El 4 de septiembre, tal como informara LUJANHOY, dos vecinas que integran la Asamblea EcoAmbiental de Luján advirtieron los trabajos que se estaban realizando a un costado del Caminito de la Flandria para instalar una antena. Y tras tomar conocimiento la Municipalidad, clausuró la obra.
Por su parte, este miércoles vecinas y vecinos de Pueblo Nuevo y Jáuregui, junto con la Asamblea EcoAmbiental de Luján, entregaron en la Municipalidad una nota dirigida al intendente Leonardo Boto, a la secretaria de Salud, Mariana Giron, y al área de Planeamiento, donde piden que “no se de autorización, ni habilitación a la construcción de estructura e instalación de una antena de telefonía celular en el Caminito de la Flandria, siendo este un espacio natural de esparcimiento y tránsito diario”.
En el texto, reclaman que se considere a dicho espacio geográfico como “Espacio Natural Protegido”. Y en ese sentido, remarcan que “la conservación de la naturaleza se ha convertido, en la actualidad, en una preocupación de muchos sectores sociales. Esta inquietud tiene su fundamento en la explotación económica poco respetuosa de los recursos naturales, la desaparición de especies de flora y fauna y la degradación de espacios naturales”.

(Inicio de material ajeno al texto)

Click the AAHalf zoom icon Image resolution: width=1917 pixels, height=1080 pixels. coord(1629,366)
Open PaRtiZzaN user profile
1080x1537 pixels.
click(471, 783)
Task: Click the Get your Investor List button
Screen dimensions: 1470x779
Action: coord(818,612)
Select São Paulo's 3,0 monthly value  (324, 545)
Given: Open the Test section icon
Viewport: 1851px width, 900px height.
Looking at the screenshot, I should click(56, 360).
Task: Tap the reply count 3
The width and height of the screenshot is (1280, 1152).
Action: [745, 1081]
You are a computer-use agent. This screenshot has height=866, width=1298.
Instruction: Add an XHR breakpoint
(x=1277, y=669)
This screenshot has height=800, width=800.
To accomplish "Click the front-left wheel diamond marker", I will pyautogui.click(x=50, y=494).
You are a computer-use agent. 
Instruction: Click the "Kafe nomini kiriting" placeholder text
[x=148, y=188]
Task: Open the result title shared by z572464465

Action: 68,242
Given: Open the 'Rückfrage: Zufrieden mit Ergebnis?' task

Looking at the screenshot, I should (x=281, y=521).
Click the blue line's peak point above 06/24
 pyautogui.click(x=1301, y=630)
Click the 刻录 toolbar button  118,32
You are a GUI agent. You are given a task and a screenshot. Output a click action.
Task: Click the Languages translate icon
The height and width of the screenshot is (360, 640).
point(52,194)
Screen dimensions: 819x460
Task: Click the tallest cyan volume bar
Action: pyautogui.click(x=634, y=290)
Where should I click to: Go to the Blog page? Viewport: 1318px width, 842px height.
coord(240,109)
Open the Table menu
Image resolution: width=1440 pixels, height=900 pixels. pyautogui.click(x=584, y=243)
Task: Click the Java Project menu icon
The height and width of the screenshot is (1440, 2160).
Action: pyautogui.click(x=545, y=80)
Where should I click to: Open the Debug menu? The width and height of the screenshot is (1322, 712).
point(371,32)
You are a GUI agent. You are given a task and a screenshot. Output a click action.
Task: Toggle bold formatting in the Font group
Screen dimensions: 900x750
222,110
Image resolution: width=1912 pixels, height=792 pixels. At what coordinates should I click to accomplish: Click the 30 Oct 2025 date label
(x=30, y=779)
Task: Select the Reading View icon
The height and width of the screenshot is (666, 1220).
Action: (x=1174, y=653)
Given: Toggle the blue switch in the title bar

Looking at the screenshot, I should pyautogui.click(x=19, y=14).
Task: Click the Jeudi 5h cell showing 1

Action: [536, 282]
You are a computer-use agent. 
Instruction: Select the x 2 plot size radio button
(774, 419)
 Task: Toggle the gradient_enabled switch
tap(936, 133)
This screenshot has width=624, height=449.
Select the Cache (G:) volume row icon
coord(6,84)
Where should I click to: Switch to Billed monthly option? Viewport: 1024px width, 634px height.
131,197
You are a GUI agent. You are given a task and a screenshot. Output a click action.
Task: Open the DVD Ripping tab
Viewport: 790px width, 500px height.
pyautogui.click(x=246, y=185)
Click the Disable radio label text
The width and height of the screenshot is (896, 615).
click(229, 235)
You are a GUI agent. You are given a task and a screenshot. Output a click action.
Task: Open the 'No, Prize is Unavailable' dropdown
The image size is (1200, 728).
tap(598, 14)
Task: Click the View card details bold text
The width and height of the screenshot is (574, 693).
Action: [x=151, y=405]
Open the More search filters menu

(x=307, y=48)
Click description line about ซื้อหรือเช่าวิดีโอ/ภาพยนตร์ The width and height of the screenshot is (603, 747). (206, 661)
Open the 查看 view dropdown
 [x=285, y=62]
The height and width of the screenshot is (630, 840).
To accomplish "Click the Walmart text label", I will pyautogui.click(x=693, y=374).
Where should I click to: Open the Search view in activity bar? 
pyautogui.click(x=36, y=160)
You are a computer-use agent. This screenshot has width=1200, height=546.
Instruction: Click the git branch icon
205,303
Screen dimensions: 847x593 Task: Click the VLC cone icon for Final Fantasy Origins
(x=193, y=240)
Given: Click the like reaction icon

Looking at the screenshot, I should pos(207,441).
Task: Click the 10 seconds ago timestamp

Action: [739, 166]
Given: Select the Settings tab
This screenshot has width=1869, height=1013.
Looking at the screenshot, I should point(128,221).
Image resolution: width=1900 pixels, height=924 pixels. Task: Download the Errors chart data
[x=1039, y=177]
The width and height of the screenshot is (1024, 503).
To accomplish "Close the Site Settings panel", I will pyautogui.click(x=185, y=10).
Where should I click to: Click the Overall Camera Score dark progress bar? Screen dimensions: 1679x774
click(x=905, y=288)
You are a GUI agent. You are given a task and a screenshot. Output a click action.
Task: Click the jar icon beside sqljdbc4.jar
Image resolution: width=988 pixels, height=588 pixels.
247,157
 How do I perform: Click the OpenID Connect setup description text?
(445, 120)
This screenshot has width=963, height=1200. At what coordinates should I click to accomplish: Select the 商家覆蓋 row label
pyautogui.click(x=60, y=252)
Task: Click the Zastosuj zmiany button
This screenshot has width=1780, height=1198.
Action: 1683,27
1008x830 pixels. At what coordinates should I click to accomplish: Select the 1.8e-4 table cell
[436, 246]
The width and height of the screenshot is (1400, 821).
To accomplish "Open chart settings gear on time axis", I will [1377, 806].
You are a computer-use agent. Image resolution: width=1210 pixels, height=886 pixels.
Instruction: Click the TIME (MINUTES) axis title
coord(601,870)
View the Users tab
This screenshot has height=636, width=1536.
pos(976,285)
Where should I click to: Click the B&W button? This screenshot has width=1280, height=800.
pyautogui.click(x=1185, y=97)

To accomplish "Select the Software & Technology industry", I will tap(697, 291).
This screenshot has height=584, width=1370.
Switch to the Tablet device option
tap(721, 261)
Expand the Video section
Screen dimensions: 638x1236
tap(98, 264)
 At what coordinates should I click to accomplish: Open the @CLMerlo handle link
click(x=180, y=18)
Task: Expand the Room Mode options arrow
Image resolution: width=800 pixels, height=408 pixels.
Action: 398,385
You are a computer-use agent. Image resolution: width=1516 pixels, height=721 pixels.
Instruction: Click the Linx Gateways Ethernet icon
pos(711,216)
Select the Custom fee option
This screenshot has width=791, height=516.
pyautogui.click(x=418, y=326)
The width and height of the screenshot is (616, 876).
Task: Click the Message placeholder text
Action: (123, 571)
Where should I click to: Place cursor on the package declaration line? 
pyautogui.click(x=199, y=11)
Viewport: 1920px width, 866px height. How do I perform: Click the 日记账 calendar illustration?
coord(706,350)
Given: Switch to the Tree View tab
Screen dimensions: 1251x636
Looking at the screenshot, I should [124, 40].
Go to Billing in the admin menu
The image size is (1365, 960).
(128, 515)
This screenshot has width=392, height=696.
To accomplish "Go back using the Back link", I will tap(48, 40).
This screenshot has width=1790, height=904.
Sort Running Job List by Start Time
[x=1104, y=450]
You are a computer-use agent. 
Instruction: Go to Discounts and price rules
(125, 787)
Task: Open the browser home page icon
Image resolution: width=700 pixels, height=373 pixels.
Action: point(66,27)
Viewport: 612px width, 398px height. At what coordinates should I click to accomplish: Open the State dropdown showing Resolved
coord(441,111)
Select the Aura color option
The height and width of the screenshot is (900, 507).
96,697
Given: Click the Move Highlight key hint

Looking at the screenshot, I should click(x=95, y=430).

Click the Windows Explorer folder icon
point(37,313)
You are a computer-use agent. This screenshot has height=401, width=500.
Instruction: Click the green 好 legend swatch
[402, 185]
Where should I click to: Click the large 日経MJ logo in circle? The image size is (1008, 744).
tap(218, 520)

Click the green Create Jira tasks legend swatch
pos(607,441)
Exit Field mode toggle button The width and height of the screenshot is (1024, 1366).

A su vez, solicitan que se tenga “en cuenta que a pocos metros, en la cancha del Club Social y Deportivo Flandria, ya hay una instalada funcionando hace 10 años de la compañía Personal, y que en Pueblo Nuevo en la calle 8 de Diciembre y Don Bosco hay otra de la empresa Claro”.
En tanto, manifiestan que “nos preocupan y movilizan las consecuencias a la salud de la contaminación electromagnética”. Y sobre esto, recuerdan que “en mayo de 2011 la OMS (Organización Mundial de la Salud), a través de IARC (Agencia Internacional para la Investigación contra el Cáncer) y basándose en la evidencia científica existente hasta el momento, ha clasificado la radiación electromagnética como un posible cancerígeno humano”.
Por último, citan un artículo de actualidad jurídica ambiental de 2011 donde se señala que “el 80% de los estudios epidemiológicos aceptados y revisados por la OMS recalcan entre los problemas vinculados a la contaminación electromagnética: cefaleas, insomnio, alteraciones del comportamiento, depresión, ansiedad, leucemia infantil, cáncer, alergias, etc.”
Y añaden que “asimismo destaca un estudio pionero financiado por la Unión Europea (proyecto Reflex) sobre la influencia de campos electromagnéticos que concluyó que las ondas electromagnéticas de la telefonía móvil producen alteraciones del ADN, que transporta la información genética en el núcleo de las células y cambios en estas. Y
diversas conferencias internacionales de prestigiosos científicos independientes alertan sobre los posibles efectos y riegos en la salud pública”.